Given records section start

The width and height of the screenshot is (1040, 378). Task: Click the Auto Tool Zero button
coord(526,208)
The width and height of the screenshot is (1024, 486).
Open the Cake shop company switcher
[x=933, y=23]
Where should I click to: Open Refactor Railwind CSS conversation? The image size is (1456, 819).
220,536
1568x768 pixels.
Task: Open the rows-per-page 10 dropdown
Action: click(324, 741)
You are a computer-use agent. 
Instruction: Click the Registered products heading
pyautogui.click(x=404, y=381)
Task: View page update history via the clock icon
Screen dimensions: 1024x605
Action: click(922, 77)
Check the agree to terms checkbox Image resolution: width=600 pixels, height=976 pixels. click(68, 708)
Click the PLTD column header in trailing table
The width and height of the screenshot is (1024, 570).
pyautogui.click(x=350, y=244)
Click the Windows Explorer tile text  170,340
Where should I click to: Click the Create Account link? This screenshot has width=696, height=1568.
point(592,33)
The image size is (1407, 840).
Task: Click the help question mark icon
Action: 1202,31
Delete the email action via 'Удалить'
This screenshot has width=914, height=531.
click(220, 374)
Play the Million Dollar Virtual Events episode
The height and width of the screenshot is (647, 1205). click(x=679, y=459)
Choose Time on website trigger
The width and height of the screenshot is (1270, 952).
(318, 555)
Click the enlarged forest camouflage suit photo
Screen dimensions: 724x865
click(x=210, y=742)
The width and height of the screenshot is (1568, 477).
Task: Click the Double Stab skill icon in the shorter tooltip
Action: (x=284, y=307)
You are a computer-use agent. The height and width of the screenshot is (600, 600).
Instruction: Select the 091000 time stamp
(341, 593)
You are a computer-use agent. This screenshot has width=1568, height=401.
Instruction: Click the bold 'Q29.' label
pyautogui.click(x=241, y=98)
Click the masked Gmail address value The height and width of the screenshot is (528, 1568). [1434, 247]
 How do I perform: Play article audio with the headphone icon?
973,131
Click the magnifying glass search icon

Given records section end

Exercise requirements
Quote exactly and only the lines from the one holding "Click the enlarged" through the end of the data.

Solution for this exercise
Click the enlarged forest camouflage suit photo
Screen dimensions: 724x865
click(x=210, y=742)
The width and height of the screenshot is (1568, 477).
Task: Click the Double Stab skill icon in the shorter tooltip
Action: (x=284, y=307)
You are a computer-use agent. The height and width of the screenshot is (600, 600).
Instruction: Select the 091000 time stamp
(341, 593)
You are a computer-use agent. This screenshot has width=1568, height=401.
Instruction: Click the bold 'Q29.' label
pyautogui.click(x=241, y=98)
Click the masked Gmail address value The height and width of the screenshot is (528, 1568). [1434, 247]
 How do I perform: Play article audio with the headphone icon?
973,131
Click the magnifying glass search icon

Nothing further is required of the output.